Two little-noticed amendments inserted Wednesday into legislation seeking to strengthen regulation of derivatives will allow private industry to continue to set rules and largely self-regulate, tying the hands of regulators who want more say in how these exotic financial instruments are traded.
Offered by Rep. Judy Biggert, an Illinois Republican, the provisions take away power the Obama administration proposed giving to the Commodity Futures Trading Commission (CFTC), the regulator in charge of policing most types of derivatives. Rather, the power to supervise how derivatives are traded will rest with the clearinghouses and exchanges that house them. Furthermore, when the exchanges and clearinghouses change or offer up new rules, the CFTC will not be able to review them before they are finalized to ensure, for example, that they comply with existing law. Instead, the rules proposed by private industry will immediately go into effect.
These powers, which the CFTC has lacked since a major deregulatory law was passed in the waning days of President Bill Clinton's final term, would enable the CFTC to exert the kind of authority many have criticized the agency for not using. Unregulated derivatives trading by the likes of AIG and Lehman Brothers nearly caused the collapse of the global financial system.
(Bold type is diarist's emphasis.)
Nasiripour reported that Biggert's amendments were adopted by the Committee without debate. Over at the House Agricultural Committee the House Financial Services Committee's version of the bill will be reconciled with a similar bill on the Ag Committee's agenda.
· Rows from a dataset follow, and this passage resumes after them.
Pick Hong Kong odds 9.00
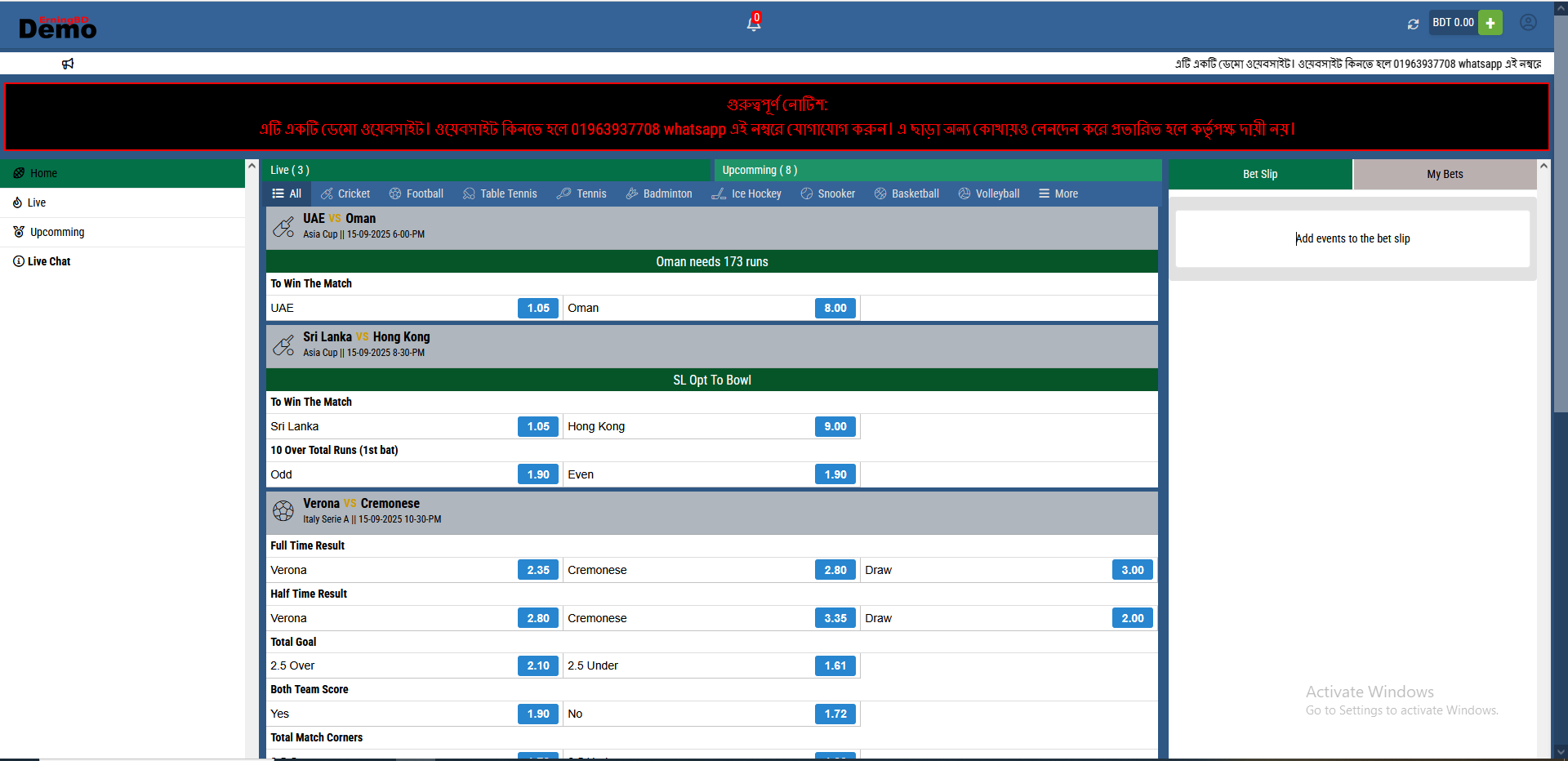 click(835, 426)
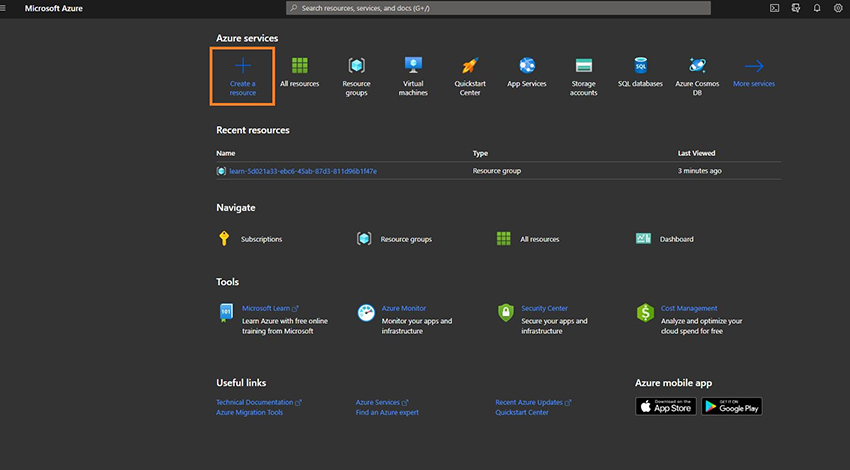Navigate to Dashboard

[676, 239]
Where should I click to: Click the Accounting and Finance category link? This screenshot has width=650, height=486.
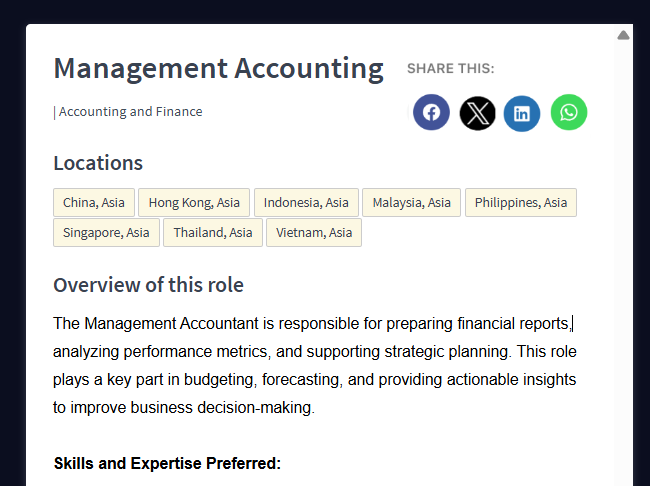tap(130, 112)
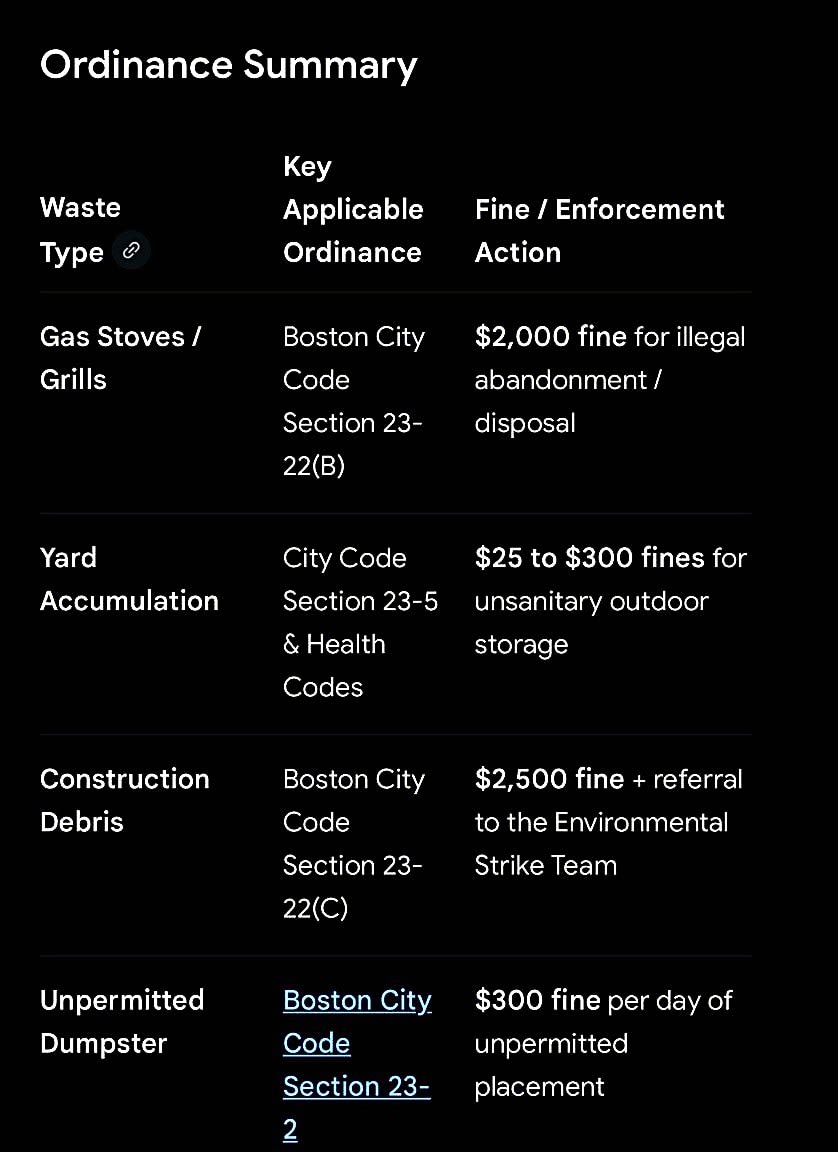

We're also told by Nasiripour that Frank's office is claiming that "Biggert's amendments 'were accepted to move the debate along.' "
"Move the debate along?" How about, "Put the matter to bed (at least until it reaches the Senate) entirely in favor of Wall Street?"
"It's a return to the regulatory environment that led us into the meltdown," said Michael Greenberger, a professor at the University of Maryland Law School and former director of trading and markets at the CFTC. "It would tie the hands of effective regulation by the CFTC to the detriment of economic recovery. The [Obama] administration had it completely right in its proposal."
From my diary of June 1st...as conveyed by the Times' Gretchen Morgenson: "Even in Crisis, Banks Dig in for Battle Against Regulation."
Morgenson tells us that on November 13th, 2008, a month after the nine biggest players in the derivatives market accepted bailout money, these same folks created a lobbying group: "The CDS Dealers Consortium."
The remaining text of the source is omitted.